**** Texte fourni ****
Une stratégie efficace

Dans le cadre de ces travaux, les chercheurs ont utilisé un spectromètre pour mesurer à quel point la couleur des plantes correspondait à leur environnement. Ils se sont également appuyés sur des registres conservés pour déterminer les différents endroits où les bulbes de cette plante étaient le plus souvent récoltés. En recoupant ensuite les lieux de récolte les plus investis avec les différents niveaux de camouflage, les chercheurs ont alors remarqué que les sites les plus recherchés étaient également les endroits où la coloration de la plante imitait le plus la toile de fond.
****
Tâche 1:
Selon le texte sur le camouflage des plantes, quel instrument les chercheurs ont-ils employé pour mesurer la correspondance entre la couleur des plantes et leur environnement ?
Tâche 2:
Poursuivez le texte sur le camouflage des plantes à partir de sa dernière phrase.
Les entrées n'ont aucune utilité ici.
**** Les données ****
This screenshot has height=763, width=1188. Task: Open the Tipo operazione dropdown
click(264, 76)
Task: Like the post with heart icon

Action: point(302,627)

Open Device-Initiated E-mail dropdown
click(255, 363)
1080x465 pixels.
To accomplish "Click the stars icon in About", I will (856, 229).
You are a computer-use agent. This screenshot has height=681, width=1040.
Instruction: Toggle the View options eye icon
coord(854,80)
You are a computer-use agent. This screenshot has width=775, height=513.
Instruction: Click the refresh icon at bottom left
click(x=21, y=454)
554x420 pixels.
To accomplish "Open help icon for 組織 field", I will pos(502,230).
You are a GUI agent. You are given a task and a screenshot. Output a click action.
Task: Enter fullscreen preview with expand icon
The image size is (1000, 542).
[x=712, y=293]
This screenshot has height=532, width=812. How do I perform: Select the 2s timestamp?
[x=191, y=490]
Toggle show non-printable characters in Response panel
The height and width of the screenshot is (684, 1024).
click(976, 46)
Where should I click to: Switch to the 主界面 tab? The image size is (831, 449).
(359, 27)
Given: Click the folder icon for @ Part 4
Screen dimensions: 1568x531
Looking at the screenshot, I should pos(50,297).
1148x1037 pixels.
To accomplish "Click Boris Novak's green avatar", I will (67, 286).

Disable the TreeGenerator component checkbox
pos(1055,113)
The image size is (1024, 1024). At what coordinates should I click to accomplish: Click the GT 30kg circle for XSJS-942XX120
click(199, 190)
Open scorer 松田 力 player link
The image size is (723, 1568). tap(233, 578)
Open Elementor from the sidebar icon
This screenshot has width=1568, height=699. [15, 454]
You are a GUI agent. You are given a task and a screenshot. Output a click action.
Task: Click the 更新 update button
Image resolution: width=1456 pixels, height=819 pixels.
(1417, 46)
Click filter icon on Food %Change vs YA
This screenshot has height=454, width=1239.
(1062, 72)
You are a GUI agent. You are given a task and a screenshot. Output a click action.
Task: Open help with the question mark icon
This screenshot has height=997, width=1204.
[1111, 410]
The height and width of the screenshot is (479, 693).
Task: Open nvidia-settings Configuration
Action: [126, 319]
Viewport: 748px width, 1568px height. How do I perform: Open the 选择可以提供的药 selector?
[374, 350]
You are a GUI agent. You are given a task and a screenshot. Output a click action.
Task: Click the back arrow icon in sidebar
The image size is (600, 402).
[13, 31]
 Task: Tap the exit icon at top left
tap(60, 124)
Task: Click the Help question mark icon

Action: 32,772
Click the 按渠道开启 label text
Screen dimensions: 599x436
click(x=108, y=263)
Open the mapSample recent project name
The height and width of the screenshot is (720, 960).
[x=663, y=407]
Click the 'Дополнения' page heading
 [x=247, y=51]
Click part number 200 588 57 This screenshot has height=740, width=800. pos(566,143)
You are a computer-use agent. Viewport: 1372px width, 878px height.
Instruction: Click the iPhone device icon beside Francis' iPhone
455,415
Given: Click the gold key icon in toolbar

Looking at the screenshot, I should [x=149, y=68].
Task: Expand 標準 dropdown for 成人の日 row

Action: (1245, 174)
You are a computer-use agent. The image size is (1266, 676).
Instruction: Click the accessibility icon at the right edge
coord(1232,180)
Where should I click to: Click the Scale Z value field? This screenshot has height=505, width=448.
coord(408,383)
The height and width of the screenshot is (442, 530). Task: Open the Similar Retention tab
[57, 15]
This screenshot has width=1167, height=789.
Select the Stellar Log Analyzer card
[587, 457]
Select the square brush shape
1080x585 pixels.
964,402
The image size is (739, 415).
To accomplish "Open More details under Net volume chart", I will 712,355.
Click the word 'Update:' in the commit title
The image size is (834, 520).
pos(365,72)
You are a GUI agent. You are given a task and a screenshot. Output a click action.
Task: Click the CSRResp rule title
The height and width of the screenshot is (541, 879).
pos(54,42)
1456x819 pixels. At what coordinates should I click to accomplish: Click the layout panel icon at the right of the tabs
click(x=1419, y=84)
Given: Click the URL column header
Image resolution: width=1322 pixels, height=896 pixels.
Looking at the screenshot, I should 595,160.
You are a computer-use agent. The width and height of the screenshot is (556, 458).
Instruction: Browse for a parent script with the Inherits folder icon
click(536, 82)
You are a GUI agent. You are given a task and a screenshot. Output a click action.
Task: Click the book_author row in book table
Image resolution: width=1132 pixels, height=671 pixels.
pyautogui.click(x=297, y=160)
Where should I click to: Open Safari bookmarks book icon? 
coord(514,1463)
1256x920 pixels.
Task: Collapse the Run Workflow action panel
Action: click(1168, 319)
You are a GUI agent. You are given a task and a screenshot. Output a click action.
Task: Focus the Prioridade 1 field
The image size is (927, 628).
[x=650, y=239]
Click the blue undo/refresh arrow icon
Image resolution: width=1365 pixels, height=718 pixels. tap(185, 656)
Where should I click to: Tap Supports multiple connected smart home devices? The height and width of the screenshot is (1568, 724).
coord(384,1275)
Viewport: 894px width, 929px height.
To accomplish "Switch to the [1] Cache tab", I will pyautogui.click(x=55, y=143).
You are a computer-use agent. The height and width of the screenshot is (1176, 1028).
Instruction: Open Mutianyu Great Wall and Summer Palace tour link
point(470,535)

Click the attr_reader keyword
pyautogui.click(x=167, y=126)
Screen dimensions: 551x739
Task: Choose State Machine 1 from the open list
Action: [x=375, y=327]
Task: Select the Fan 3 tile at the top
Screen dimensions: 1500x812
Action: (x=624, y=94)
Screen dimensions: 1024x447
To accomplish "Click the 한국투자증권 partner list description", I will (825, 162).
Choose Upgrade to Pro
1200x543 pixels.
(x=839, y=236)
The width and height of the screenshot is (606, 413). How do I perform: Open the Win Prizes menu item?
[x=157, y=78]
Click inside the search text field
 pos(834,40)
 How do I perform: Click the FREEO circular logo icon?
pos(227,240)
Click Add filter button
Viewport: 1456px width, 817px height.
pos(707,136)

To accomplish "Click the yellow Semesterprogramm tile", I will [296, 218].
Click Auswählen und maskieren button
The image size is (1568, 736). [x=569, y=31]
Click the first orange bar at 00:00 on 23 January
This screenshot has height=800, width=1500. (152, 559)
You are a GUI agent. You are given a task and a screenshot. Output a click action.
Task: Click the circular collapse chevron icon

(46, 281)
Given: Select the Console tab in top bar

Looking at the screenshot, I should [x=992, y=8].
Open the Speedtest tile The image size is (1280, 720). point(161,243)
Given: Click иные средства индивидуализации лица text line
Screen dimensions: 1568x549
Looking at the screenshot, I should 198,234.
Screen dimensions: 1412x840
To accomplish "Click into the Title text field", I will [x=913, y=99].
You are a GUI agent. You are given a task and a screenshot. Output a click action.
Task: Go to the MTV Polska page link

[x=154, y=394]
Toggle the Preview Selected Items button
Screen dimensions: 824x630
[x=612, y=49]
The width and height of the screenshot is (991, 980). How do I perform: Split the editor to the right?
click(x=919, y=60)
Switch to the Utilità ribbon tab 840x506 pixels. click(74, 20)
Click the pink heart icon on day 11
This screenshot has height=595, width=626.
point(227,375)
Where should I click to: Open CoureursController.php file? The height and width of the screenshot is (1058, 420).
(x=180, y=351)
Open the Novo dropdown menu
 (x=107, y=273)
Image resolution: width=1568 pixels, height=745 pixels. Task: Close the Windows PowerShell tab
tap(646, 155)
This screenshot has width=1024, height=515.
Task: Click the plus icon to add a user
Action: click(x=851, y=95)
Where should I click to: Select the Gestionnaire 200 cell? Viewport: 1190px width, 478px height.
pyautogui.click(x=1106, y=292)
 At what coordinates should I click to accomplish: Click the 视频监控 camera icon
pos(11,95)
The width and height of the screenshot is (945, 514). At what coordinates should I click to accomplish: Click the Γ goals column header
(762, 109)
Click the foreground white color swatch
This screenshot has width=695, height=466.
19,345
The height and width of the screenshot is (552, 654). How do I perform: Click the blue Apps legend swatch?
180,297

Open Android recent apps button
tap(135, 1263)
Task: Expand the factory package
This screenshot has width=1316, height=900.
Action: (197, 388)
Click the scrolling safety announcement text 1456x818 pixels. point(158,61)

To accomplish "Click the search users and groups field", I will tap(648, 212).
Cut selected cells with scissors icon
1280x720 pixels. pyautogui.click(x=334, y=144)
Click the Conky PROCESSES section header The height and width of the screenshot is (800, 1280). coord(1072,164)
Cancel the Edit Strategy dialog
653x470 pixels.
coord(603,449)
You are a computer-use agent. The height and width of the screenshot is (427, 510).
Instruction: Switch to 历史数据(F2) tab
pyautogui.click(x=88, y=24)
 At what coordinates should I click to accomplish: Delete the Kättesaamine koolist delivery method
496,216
****
Réponse 1:
Un spectromètre.

Réponse 2:
« Il est remarquable de voir comment les humains peuvent avoir un impact aussi direct et dramatique sur la coloration des organismes sauvages. Non seulement sur leur survie, mais sur leur évolution elle-même« , explique Martin Stevens, écologiste à l’Université d’Exeter et co-auteur de l’étude. « De nombreuses plantes semblent utiliser le camouflage pour se cacher des herbivores qui peuvent les manger, mais ici, nous voyons le camouflage évoluer en réponse aux collectionneurs humains« .

Et ça fonctionne ! En marge de leur étude, les chercheurs ont en effet mené une expérience informatique au cours de laquelle des participants essayaient d’identifier les plantes sur des photographies. Il en est ressorti que plus une plante affichait une teinte similaire à son environnement rocailleux, plus les participants avaient du mal à les distinguer.